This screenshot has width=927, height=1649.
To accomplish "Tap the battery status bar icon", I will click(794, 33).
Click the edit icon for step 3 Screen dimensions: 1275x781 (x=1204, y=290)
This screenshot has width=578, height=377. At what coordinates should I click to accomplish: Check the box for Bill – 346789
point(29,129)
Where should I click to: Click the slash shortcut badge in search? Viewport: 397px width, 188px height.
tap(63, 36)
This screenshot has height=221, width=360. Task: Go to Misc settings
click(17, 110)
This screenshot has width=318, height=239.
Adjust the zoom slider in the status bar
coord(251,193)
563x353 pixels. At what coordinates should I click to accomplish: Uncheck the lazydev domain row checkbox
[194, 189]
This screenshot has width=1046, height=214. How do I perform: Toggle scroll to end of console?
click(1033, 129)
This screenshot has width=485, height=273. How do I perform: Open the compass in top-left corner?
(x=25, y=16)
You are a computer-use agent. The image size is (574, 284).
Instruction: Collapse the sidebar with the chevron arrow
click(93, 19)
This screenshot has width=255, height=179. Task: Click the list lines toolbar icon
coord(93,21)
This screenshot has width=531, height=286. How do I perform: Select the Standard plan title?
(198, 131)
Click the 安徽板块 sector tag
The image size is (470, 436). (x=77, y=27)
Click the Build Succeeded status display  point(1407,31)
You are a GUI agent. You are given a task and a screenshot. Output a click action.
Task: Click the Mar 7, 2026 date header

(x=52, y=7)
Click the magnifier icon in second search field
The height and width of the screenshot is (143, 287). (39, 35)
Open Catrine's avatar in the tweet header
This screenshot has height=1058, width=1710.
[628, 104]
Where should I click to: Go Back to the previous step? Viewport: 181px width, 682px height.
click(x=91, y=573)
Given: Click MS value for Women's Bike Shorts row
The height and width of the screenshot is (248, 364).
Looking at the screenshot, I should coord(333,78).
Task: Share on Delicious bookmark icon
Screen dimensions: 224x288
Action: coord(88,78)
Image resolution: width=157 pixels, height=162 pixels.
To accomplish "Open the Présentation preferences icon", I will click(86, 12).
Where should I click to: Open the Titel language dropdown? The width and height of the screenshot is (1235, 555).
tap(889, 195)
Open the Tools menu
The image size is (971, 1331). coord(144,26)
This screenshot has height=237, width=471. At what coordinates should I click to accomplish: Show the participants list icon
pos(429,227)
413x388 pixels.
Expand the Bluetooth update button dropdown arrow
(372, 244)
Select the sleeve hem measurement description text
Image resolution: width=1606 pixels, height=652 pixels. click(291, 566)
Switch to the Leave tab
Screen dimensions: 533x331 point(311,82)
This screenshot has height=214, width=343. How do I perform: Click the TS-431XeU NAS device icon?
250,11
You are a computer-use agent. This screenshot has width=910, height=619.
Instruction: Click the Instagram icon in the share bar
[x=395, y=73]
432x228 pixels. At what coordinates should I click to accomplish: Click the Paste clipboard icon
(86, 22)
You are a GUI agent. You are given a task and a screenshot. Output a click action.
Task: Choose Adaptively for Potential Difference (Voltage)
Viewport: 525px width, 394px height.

→ **Problem requirements**
Copy the records above, swapping every "Viewport" for "Window" and changing nothing else.

→ **Worked answer**
This screenshot has width=927, height=1649.
To accomplish "Tap the battery status bar icon", I will click(794, 33).
Click the edit icon for step 3 Screen dimensions: 1275x781 (x=1204, y=290)
This screenshot has width=578, height=377. At what coordinates should I click to accomplish: Check the box for Bill – 346789
point(29,129)
Where should I click to: Click the slash shortcut badge in search? Window: 397px width, 188px height.
tap(63, 36)
This screenshot has height=221, width=360. Task: Go to Misc settings
click(17, 110)
This screenshot has width=318, height=239.
Adjust the zoom slider in the status bar
coord(251,193)
563x353 pixels. At what coordinates should I click to accomplish: Uncheck the lazydev domain row checkbox
[194, 189]
This screenshot has width=1046, height=214. How do I perform: Toggle scroll to end of console?
click(1033, 129)
This screenshot has width=485, height=273. How do I perform: Open the compass in top-left corner?
(x=25, y=16)
You are a computer-use agent. The image size is (574, 284).
Instruction: Collapse the sidebar with the chevron arrow
click(93, 19)
This screenshot has width=255, height=179. Task: Click the list lines toolbar icon
coord(93,21)
This screenshot has width=531, height=286. How do I perform: Select the Standard plan title?
(198, 131)
Click the 安徽板块 sector tag
The image size is (470, 436). (x=77, y=27)
Click the Build Succeeded status display  point(1407,31)
You are a GUI agent. You are given a task and a screenshot. Output a click action.
Task: Click the Mar 7, 2026 date header

(x=52, y=7)
Click the magnifier icon in second search field
The height and width of the screenshot is (143, 287). (39, 35)
Open Catrine's avatar in the tweet header
This screenshot has height=1058, width=1710.
[628, 104]
Where should I click to: Go Back to the previous step? Window: 181px width, 682px height.
click(x=91, y=573)
Given: Click MS value for Women's Bike Shorts row
The height and width of the screenshot is (248, 364).
Looking at the screenshot, I should coord(333,78).
Task: Share on Delicious bookmark icon
Screen dimensions: 224x288
Action: coord(88,78)
Image resolution: width=157 pixels, height=162 pixels.
To accomplish "Open the Présentation preferences icon", I will click(86, 12).
Where should I click to: Open the Titel language dropdown? The width and height of the screenshot is (1235, 555).
tap(889, 195)
Open the Tools menu
The image size is (971, 1331). coord(144,26)
This screenshot has height=237, width=471. At what coordinates should I click to accomplish: Show the participants list icon
pos(429,227)
413x388 pixels.
Expand the Bluetooth update button dropdown arrow
(372, 244)
Select the sleeve hem measurement description text
Image resolution: width=1606 pixels, height=652 pixels. click(291, 566)
Switch to the Leave tab
Screen dimensions: 533x331 point(311,82)
This screenshot has height=214, width=343. How do I perform: Click the TS-431XeU NAS device icon?
250,11
You are a computer-use agent. This screenshot has width=910, height=619.
Instruction: Click the Instagram icon in the share bar
[x=395, y=73]
432x228 pixels. At what coordinates should I click to accomplish: Click the Paste clipboard icon
(86, 22)
You are a GUI agent. You are given a task and a screenshot. Output a click action.
Task: Choose Adaptively for Potential Difference (Voltage)
Window: 525px width, 394px height.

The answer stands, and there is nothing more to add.